There are several scattered statements about fixed points and obstructions which I'd very much like to see unified in some framework.

To state them let $G$ be a group acting on a connected (1-truncated) groupoid $X$. Firstly let's choose a point in $X$ and take $X=BAut(\pi_1(X))=:BA$. I'd like to **find a unified homotopy theoretic approach** for the following statements:

 1. There's an obstruction in $H^2(G,A)$ for the existence of homotopy fixed points.

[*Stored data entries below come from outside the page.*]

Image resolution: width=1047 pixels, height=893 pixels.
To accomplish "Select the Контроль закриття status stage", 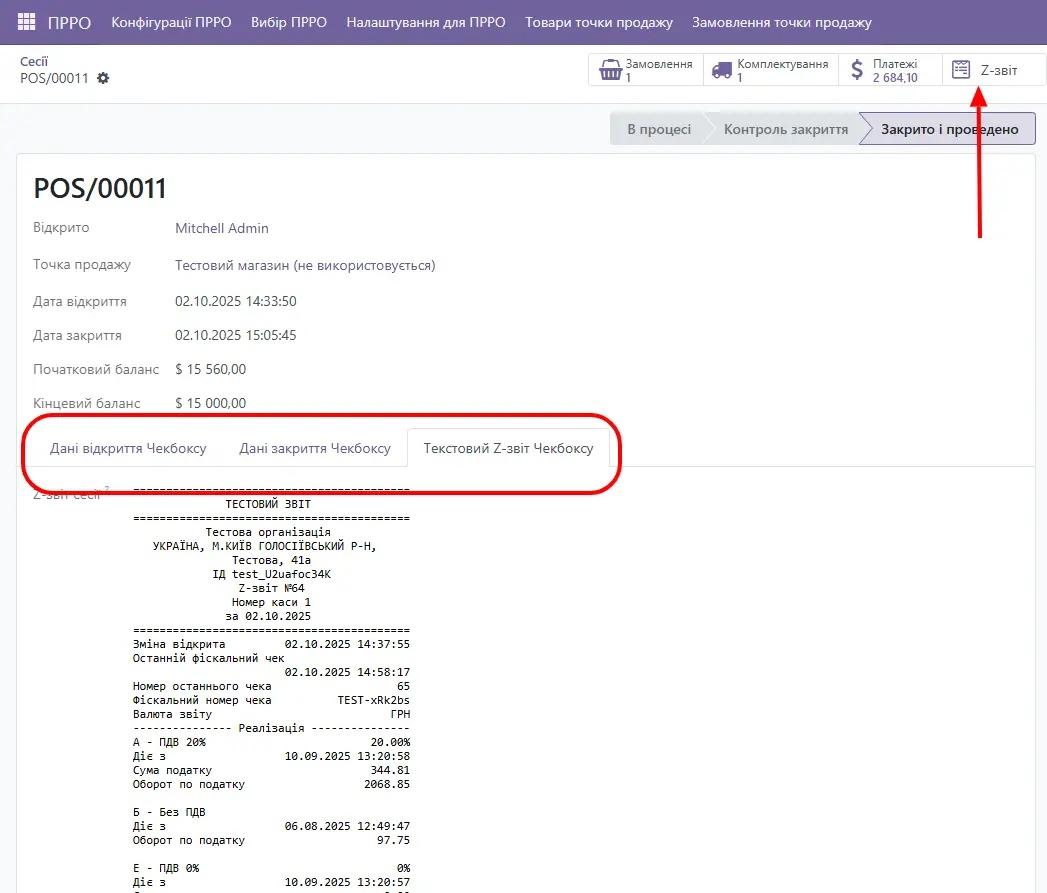I will point(785,129).
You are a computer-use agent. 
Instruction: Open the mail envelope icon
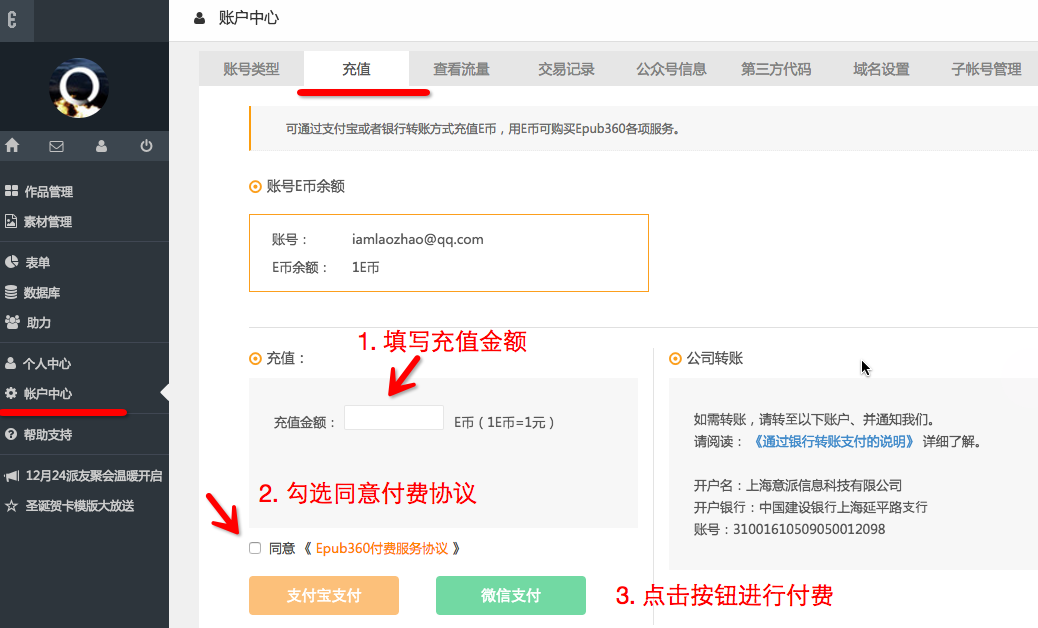(56, 146)
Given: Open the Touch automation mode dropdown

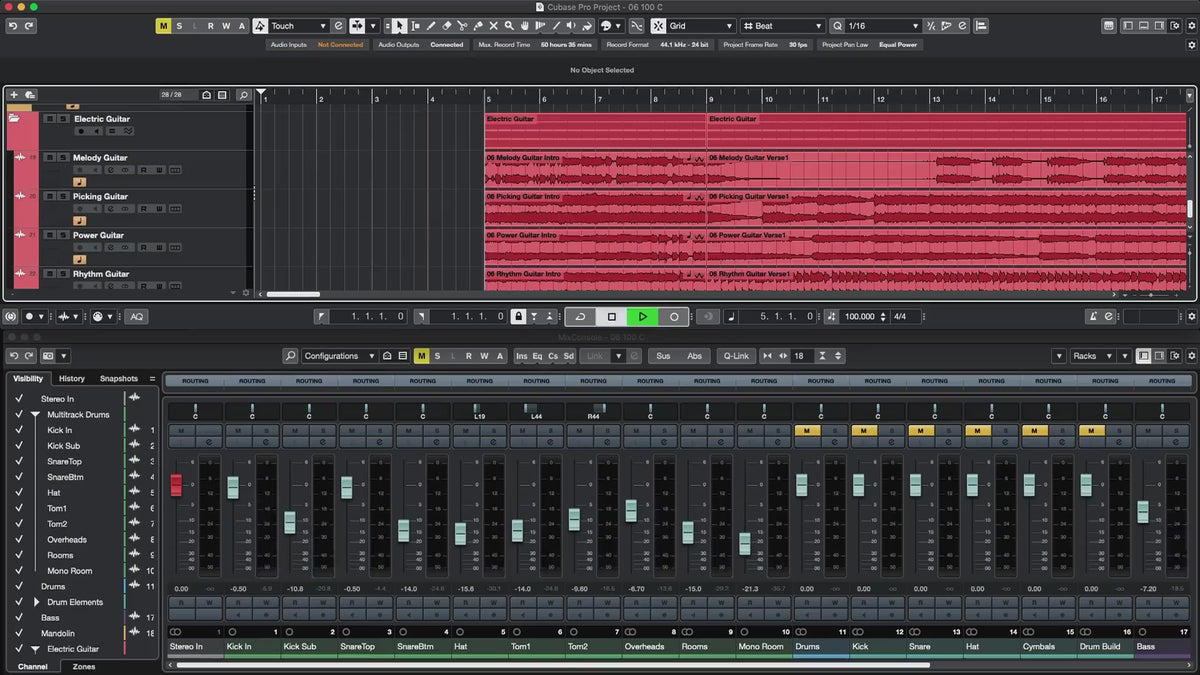Looking at the screenshot, I should click(x=299, y=26).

 2. When the obstruction vanishes $\pi_0(X^{hG})\cong H^1(G,A)$


**I'm hoping both of these statements can be explained using arguments about the following fiber sequence (and perhaps some additional close constructions):**

$$BA \to E \to BG$$

Where $E$ is the $A$-gerbe corresponding to the $G$ action on $X$. Said differently we have by assumption a map $G \to Aut(BA)$ which we can $B(-)$ to get $BG \to BAut(BA)$ which we can use to pullback the universal fibration $BA \to BAut_*(BA) \to BAut(BA)$ to get the above fiber sequence.

Ideally both $H^2(G,A)$ and $H^1(G,A)$ will appear in the same long exact sequence of homotopy groups for some fiber sequence.